Now, let's return to type classes. I lied a bit when I said that you couldn't write something which took an arbitrarily-nested list—you can, in fact, using type classes and some GHC extensions. Now, before I continue, I should say: don't use this! Seriously. The other technique is almost definitely a better choice. However, this technique is cool, and so I will present it here. Consider the following code:
{-# LANGUAGE MultiParamTypeClasses, FlexibleInstances, UndecidableInstances #-}
class Flattenable f e where
flatten :: f -> [e]
instance Flattenable a a where
flatten = return
instance Flattenable f e => Flattenable [f] e where
flatten = concatMap flatten
We are creating a type class whose instances are the things we can flatten. If we have Flattenable f e, then f should be a collection, in this case a list, whose elements are ultimately of type e. Any single object is such a collection, and its element type is itself; thus, the first instance declaration allows us to flatten anything into a singleton list. The second instance declaration says that if we can flatten an f into a list of es, then we can also flatten a list of fs into a list of es by flattening each f and sticking the resulting lists together. This recursive class definition defines the function recursively for the nested list types, giving you the ability to flatten a list of any nesting with the single function flatten: [1,2,3], [[4,5],[6]], [[[7,8],[9]],[[10]],[[11],[12]]], and so on.

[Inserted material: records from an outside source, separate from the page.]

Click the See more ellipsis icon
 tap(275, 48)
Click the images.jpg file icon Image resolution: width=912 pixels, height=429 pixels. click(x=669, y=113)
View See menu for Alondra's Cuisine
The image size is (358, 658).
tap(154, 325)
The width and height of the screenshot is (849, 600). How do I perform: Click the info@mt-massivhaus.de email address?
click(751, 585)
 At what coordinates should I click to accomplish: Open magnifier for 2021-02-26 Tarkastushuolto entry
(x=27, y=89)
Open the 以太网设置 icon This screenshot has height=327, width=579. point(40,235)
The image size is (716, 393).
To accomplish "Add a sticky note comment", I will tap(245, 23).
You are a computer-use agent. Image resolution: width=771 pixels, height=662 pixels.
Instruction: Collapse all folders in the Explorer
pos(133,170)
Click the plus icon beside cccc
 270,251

However, because of the multiple instances and such, it does require a single type annotation: you will need to write, for instance, flatten [[True,False],[True]] :: [Bool]. If you have something that's type class-polymorphic within your lists, then things are a little stricter; you need to write flatten [[1],[2,3 :: Int]] :: [Int], and as far as I can tell, the resulting list cannot be polymorphic itself. (However, I could well be wrong about this last part, as I haven't tried everything by any means.) For a similar reason, this is too open—you could declare instance Flattenable [f] () where flatten = [()] if you wanted too. I tried to get things to work with type families/functional dependencies in order to remove some of these problems, but thanks to the recursive structure, couldn't get it to work (I had no e and a declaration along the lines of type Elem a = a and type Elem [f] = Elem f, but these conflicted since [f] matches a). If anyone knows how, I'd very much like to see it!

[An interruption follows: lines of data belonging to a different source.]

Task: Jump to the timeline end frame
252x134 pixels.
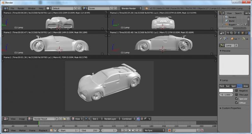Action: click(x=140, y=130)
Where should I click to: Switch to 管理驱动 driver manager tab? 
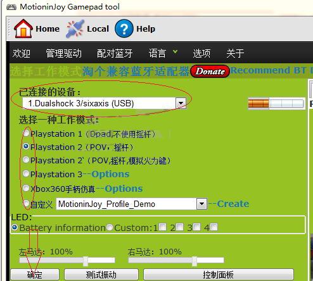pyautogui.click(x=63, y=53)
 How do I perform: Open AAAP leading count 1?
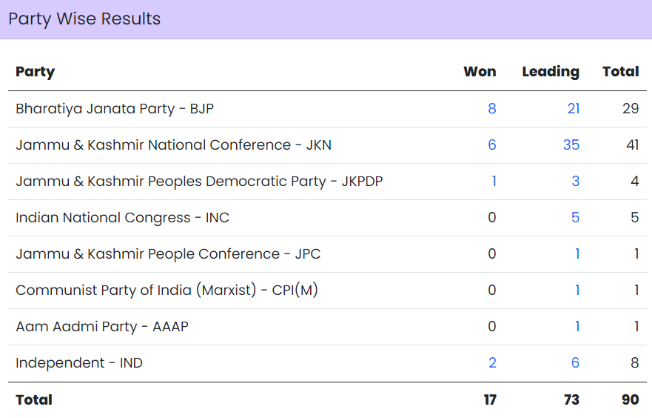point(577,326)
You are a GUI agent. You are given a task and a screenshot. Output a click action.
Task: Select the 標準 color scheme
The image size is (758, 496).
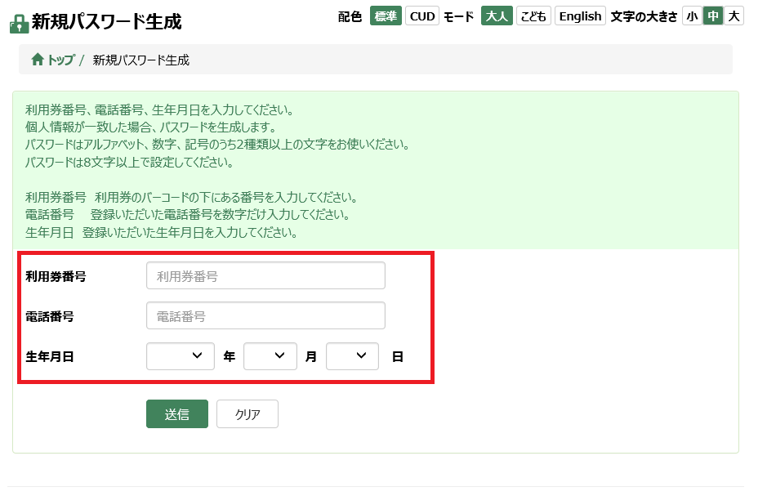[386, 16]
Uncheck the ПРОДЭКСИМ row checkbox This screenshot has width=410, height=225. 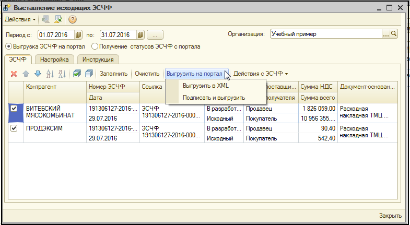[x=14, y=128]
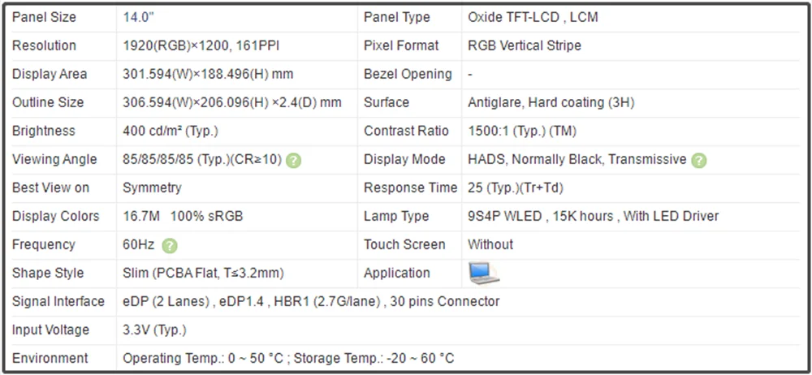The width and height of the screenshot is (812, 375).
Task: Click the 1500:1 contrast ratio value
Action: pyautogui.click(x=522, y=131)
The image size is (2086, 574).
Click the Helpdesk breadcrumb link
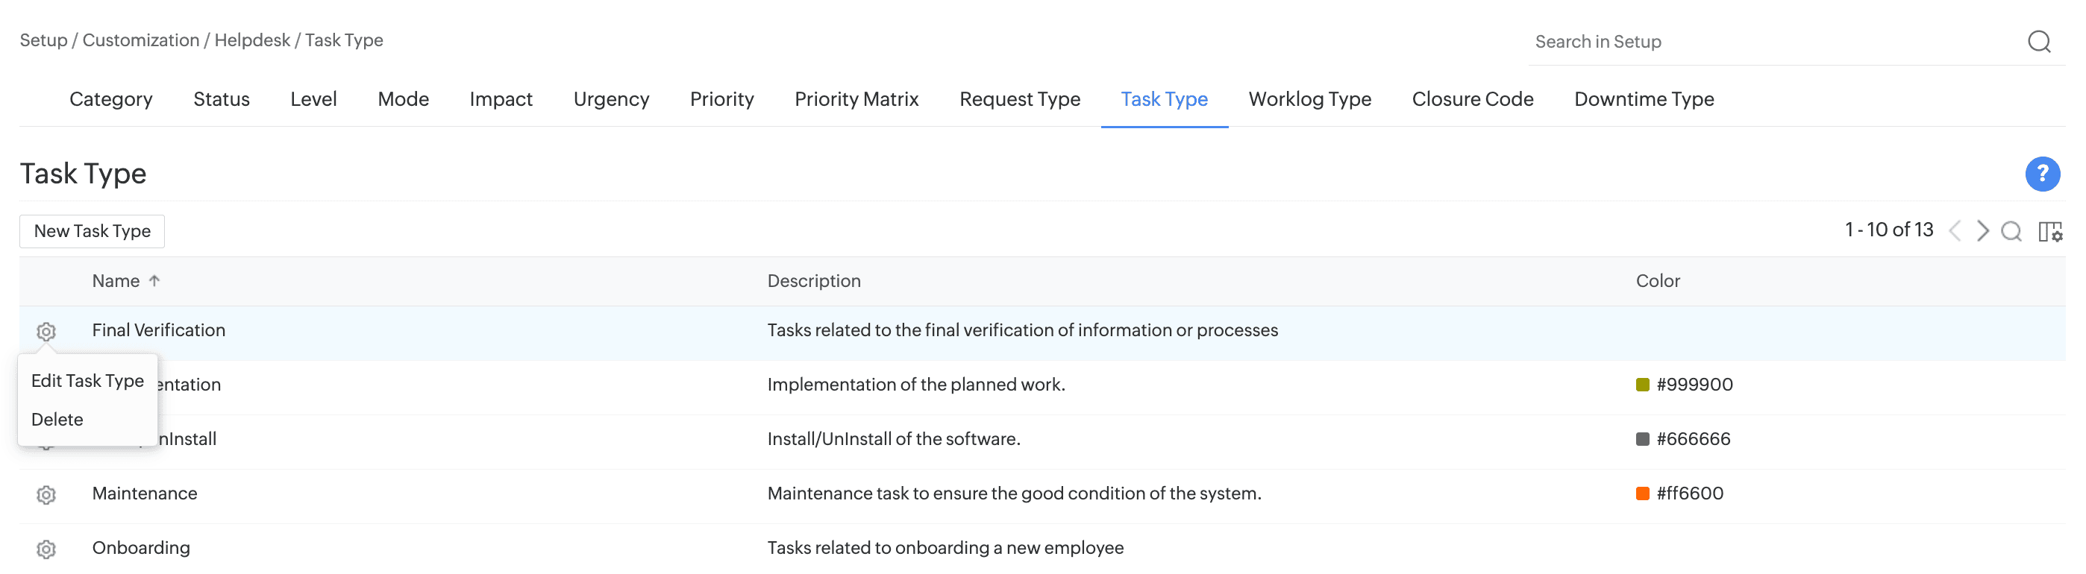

Again, sorry about the length—I tend to start blathering when I get tired. Still, I hope this is helpful!
You are confusing the interactive command :t in the interpreter with a built-in function. You cannot query the type at runtime.
Look at the example for that problem:
flatten (List [Elem 1, List [Elem 2, List [Elem 3, Elem 4], Elem 5]])

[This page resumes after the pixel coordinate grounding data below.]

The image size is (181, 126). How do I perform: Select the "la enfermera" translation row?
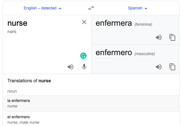click(x=91, y=103)
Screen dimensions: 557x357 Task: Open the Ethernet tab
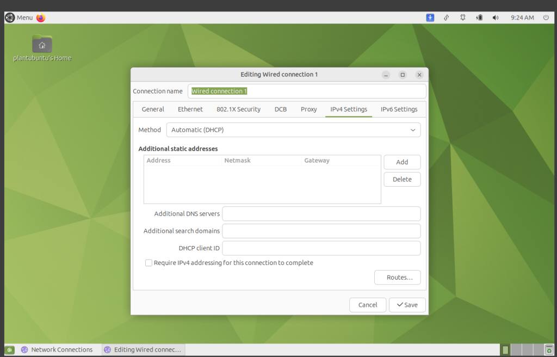[190, 109]

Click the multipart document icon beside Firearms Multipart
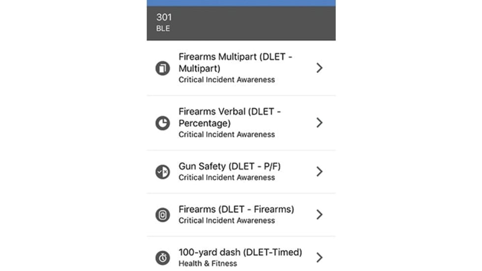click(162, 68)
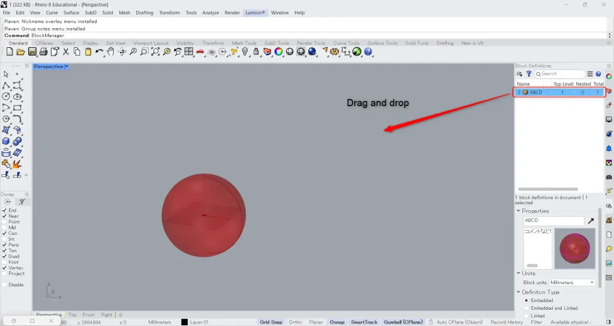614x326 pixels.
Task: Enable the Mid osnap checkbox
Action: (5, 228)
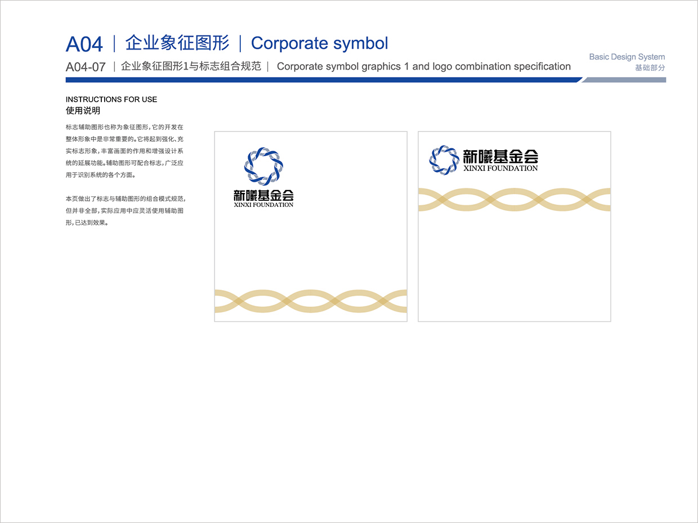
Task: Click the vertical stacked logo lockup
Action: [x=263, y=177]
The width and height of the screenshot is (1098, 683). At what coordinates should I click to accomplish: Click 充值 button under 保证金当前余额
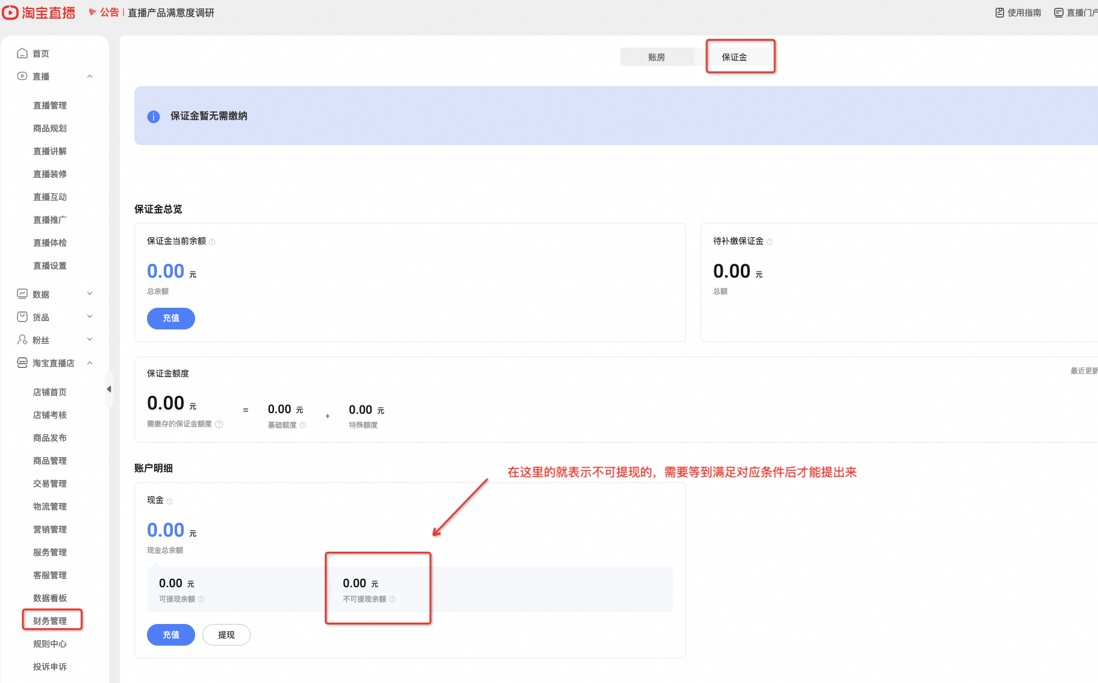point(171,318)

As you see, the problem wants you to create your own data structure for arbitrarily nested lists.
Normal haskell lists can not be arbitrarily nested. Every element of the list has to have the same type, statically known, which is why it makes no sense to check the type of the elements dynamically.
In general haskell does not allow you to create a list of different types and then check the type at runtime. You could use typeclasses to define different behaviors for flatten with different types of arguments, but that still wouldn't give you arbitrarily nested lists.